*Exercise requirements*. Please transcribe each of the records exactly as given.

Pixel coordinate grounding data

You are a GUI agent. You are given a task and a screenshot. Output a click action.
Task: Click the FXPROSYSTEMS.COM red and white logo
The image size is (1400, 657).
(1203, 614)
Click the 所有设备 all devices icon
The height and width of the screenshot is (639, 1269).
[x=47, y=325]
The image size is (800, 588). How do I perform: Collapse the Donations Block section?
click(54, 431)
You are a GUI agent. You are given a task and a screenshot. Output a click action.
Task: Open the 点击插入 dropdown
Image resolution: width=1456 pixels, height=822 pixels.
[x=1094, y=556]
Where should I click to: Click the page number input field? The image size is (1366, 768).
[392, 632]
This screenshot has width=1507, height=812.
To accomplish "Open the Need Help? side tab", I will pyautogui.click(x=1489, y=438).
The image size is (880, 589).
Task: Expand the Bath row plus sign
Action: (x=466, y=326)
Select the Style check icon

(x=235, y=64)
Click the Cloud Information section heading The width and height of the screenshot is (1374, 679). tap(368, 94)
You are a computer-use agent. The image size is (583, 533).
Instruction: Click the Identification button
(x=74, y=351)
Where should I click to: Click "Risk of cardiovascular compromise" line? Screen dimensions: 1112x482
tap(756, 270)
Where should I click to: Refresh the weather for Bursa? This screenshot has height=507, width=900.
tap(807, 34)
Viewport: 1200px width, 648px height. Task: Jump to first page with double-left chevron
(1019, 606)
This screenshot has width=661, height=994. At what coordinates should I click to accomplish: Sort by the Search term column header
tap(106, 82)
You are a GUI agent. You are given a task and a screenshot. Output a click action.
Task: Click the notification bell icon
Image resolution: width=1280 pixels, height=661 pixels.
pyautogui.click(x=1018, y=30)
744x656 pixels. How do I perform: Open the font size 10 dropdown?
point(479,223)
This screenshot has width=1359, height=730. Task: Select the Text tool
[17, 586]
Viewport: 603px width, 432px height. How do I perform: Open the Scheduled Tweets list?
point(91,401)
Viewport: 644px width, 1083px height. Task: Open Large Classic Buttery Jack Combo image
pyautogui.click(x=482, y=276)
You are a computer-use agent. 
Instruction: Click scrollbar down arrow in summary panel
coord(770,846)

*Answer space*.
You are a GUI agent. You are given a task and a screenshot. Output a click action.
Task: Click the FXPROSYSTEMS.COM red and white logo
The image size is (1400, 657).
(1203, 614)
Click the 所有设备 all devices icon
The height and width of the screenshot is (639, 1269).
[x=47, y=325]
The image size is (800, 588). How do I perform: Collapse the Donations Block section?
click(54, 431)
You are a GUI agent. You are given a task and a screenshot. Output a click action.
Task: Open the 点击插入 dropdown
Image resolution: width=1456 pixels, height=822 pixels.
[x=1094, y=556]
Where should I click to: Click the page number input field? The image size is (1366, 768).
[392, 632]
This screenshot has width=1507, height=812.
To accomplish "Open the Need Help? side tab", I will pyautogui.click(x=1489, y=438).
The image size is (880, 589).
Task: Expand the Bath row plus sign
Action: (x=466, y=326)
Select the Style check icon

(x=235, y=64)
Click the Cloud Information section heading The width and height of the screenshot is (1374, 679). tap(368, 94)
You are a computer-use agent. The image size is (583, 533).
Instruction: Click the Identification button
(x=74, y=351)
Where should I click to: Click "Risk of cardiovascular compromise" line? Screen dimensions: 1112x482
tap(756, 270)
Where should I click to: Refresh the weather for Bursa? This screenshot has height=507, width=900.
tap(807, 34)
Viewport: 1200px width, 648px height. Task: Jump to first page with double-left chevron
(1019, 606)
This screenshot has width=661, height=994. At what coordinates should I click to accomplish: Sort by the Search term column header
tap(106, 82)
You are a GUI agent. You are given a task and a screenshot. Output a click action.
Task: Click the notification bell icon
Image resolution: width=1280 pixels, height=661 pixels.
pyautogui.click(x=1018, y=30)
744x656 pixels. How do I perform: Open the font size 10 dropdown?
point(479,223)
This screenshot has width=1359, height=730. Task: Select the Text tool
[17, 586]
Viewport: 603px width, 432px height. How do I perform: Open the Scheduled Tweets list?
point(91,401)
Viewport: 644px width, 1083px height. Task: Open Large Classic Buttery Jack Combo image
pyautogui.click(x=482, y=276)
You are a computer-use agent. 
Instruction: Click scrollbar down arrow in summary panel
coord(770,846)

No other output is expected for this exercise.